Across Chapel Lane from Canyon Lake Park is Rushmore Lions Club Nature Park. Dick Tupper, a member of the Rushmore Lions Club was the one that started the ball rolling to bring this park to fruition. Absent from this park are swing sets, slides, and shelters. What is not missing is nature, the beauty of God’s creation.
Tupper explains how the Rushmore Lions Club acquired the land for the park.
“We’d lived in Rapid City about 42 years now. And for about 20 years. I drove by and I said, “Hey, that’s after the flood. That should be something done with the park.’ I got together with our Rushmore Club, we decided to make it into a nature park, but we had to find out who owned the land. And after the flood, essentially the city and the county bought all the lots except for one lot, except for one piece of the puzzle. And that belonged to a gal near Yankton. So I called her up and I said, ‘Hey, we want to make a natural park. They have all the lots except for the one you own. And she said, Well, she said, I got to think about it for a while. I got to talk to my attorney.”
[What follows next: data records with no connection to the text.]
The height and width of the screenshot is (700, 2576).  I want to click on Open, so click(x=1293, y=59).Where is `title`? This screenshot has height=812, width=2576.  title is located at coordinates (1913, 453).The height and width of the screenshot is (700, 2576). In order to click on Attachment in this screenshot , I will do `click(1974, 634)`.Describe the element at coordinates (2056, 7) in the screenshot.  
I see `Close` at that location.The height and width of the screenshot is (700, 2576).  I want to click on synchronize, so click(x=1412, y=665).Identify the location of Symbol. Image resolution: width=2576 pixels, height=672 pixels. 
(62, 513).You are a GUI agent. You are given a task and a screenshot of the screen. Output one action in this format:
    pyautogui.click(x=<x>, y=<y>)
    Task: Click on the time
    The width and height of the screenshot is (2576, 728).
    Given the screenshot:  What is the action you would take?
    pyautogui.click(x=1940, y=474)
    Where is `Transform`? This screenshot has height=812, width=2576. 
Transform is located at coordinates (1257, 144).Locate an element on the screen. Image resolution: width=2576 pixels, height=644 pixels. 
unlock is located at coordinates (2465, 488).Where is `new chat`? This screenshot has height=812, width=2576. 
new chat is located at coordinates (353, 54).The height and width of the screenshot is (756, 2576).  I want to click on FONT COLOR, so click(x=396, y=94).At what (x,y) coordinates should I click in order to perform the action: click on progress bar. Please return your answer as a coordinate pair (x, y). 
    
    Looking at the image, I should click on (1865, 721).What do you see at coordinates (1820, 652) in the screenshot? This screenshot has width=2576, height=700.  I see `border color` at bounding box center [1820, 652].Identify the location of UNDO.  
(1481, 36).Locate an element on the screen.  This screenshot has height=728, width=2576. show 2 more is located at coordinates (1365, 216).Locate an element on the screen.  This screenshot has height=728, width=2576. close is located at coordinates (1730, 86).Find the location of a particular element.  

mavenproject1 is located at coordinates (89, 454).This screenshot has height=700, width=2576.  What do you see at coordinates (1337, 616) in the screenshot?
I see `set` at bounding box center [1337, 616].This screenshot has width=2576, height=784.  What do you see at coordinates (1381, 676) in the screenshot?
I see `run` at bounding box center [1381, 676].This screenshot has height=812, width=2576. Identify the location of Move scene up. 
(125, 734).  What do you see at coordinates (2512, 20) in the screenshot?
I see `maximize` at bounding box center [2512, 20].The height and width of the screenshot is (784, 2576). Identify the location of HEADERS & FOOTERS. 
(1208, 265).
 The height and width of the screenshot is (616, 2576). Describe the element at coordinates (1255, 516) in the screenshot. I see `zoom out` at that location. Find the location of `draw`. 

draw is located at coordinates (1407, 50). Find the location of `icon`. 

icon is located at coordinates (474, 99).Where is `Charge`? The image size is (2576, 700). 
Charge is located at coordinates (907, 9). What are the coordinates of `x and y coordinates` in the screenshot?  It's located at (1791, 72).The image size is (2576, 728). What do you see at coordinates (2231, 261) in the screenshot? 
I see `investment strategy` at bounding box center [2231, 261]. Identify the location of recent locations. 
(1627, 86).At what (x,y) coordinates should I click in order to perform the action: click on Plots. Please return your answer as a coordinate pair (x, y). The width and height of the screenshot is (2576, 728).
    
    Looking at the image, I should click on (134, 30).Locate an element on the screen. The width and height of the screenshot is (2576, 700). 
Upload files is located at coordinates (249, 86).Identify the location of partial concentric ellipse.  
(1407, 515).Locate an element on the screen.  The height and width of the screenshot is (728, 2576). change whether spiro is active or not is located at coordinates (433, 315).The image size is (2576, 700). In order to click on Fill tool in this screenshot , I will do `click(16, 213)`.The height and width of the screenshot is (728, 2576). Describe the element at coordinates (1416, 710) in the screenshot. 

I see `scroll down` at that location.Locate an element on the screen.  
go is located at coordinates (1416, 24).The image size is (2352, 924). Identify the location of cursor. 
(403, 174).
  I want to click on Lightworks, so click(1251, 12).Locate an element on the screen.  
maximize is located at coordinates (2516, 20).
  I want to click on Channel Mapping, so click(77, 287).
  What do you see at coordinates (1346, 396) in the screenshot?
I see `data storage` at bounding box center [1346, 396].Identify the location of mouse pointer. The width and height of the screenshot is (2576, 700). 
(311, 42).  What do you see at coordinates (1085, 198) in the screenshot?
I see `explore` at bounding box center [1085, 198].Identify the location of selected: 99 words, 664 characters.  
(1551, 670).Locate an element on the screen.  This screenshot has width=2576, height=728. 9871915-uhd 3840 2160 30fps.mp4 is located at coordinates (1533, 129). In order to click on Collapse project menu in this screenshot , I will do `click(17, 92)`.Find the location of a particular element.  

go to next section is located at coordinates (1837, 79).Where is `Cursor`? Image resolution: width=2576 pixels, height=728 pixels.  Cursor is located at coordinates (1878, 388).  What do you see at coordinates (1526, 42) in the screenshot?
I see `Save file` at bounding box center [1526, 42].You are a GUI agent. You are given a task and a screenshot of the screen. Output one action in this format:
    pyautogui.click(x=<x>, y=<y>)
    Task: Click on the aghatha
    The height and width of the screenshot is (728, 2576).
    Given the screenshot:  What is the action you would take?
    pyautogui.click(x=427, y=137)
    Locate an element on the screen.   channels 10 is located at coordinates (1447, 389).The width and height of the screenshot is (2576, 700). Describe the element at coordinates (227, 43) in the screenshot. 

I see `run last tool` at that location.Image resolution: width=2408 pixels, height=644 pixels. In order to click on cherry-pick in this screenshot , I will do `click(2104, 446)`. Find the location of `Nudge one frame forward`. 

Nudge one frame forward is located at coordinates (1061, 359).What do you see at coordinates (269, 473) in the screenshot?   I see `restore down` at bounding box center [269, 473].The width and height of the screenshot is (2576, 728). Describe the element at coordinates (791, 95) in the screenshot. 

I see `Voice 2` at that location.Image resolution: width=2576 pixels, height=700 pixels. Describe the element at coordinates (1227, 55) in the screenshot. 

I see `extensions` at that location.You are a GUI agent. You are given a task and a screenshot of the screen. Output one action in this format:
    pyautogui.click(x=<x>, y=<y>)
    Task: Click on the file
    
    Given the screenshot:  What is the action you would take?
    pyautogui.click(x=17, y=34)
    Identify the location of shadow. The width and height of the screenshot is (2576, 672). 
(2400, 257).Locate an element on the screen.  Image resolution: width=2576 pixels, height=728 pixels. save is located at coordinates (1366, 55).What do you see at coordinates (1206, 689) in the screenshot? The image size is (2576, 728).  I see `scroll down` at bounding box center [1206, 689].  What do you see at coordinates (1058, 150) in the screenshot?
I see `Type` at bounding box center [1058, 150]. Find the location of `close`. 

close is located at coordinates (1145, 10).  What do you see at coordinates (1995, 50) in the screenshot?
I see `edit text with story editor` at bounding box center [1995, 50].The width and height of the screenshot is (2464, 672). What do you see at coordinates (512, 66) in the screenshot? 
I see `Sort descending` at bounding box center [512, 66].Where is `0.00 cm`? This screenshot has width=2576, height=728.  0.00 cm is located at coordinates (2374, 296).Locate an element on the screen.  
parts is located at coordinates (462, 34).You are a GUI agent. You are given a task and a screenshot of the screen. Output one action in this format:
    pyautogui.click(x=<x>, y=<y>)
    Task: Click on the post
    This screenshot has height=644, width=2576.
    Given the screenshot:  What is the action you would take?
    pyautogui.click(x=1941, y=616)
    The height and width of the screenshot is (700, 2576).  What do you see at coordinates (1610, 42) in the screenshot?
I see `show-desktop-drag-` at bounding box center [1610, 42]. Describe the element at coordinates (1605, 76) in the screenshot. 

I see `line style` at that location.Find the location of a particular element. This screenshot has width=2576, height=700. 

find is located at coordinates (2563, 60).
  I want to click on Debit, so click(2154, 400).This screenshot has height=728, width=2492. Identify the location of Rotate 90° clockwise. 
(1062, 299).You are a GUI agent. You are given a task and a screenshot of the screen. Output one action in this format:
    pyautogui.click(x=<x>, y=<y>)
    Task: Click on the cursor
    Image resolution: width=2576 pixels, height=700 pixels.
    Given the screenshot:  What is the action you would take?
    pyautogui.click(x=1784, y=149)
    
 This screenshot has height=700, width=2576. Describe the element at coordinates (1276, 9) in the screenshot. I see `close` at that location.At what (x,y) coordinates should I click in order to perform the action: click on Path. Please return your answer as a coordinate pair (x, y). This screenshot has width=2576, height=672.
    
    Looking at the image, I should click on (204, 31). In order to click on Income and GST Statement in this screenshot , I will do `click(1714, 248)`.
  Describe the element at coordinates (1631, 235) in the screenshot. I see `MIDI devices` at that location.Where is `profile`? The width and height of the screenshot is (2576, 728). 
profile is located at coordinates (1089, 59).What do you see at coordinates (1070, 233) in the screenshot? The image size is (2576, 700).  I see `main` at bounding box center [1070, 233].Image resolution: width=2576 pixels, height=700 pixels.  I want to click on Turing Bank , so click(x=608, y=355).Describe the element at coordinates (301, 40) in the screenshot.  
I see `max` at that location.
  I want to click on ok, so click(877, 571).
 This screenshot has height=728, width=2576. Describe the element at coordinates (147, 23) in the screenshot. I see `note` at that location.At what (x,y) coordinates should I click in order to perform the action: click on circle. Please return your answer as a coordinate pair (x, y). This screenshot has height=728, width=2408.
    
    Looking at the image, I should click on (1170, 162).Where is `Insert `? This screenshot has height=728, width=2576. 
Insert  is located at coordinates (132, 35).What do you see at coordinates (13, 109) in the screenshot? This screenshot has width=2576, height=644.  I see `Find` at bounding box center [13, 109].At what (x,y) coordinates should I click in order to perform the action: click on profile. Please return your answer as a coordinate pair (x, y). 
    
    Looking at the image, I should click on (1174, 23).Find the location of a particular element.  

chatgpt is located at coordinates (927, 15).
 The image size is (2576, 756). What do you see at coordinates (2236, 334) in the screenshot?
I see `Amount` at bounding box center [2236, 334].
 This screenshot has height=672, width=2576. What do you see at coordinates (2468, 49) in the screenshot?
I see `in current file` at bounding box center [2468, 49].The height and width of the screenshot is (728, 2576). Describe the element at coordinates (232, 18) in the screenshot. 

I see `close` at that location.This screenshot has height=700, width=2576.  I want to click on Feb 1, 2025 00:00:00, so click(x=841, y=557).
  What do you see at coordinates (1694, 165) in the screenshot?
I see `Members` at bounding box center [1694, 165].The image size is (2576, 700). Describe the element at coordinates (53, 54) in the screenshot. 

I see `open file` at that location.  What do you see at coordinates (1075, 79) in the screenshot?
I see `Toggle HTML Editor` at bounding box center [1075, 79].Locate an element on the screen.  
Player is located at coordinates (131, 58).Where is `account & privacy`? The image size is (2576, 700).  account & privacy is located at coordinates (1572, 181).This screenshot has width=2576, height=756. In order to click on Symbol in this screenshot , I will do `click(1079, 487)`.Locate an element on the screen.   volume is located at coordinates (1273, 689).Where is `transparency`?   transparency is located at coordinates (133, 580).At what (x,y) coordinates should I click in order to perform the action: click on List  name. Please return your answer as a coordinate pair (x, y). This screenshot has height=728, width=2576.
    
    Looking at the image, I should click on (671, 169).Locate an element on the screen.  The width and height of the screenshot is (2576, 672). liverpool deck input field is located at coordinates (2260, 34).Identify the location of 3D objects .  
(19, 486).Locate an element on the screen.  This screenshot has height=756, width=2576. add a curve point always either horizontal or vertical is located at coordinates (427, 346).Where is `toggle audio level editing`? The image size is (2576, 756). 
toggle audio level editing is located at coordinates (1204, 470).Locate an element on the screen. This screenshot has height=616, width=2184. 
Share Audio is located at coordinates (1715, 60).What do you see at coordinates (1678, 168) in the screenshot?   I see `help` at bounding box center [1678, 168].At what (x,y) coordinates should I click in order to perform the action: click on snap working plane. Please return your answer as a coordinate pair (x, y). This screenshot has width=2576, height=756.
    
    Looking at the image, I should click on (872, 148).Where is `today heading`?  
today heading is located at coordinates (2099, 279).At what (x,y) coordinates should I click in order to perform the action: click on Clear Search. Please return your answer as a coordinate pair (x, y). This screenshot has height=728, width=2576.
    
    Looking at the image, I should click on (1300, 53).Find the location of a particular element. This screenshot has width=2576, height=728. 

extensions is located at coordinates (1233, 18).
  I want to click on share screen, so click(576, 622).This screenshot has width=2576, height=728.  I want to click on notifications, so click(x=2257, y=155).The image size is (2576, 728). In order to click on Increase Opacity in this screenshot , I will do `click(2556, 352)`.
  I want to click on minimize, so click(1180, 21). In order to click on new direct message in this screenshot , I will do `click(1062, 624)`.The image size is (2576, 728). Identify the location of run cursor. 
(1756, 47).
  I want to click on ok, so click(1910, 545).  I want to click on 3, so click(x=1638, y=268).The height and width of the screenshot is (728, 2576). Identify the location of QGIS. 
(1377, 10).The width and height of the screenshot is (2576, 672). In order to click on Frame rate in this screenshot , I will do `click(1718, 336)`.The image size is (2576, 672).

Tupper’s initial reaction was ‘whoops, this isn’t going to be easy.”
Tupper continues, “So I waited for about two weeks and she didn’t call me back. So I was with the people in the Parks Department. I said, we got to call her and see what’s going on. So we called her and she says, ‘Well, she says, this conversation isn’t going to last very long.’ I thought, Oh, wow, what’s going to happen here? She said, ‘You know, if you just have your attorney send me a quit claim deed, I’ll give it to you.’ And I just about fell off the chair.”
The owner gave the option to have the city own it or to keep the ownership with the Rushmore Lions Club. The Rushmore Lions Club became the proud owners of a lot measuring 60′ wide by 100′ long that is now the Rushmore Lions Club Nature Park.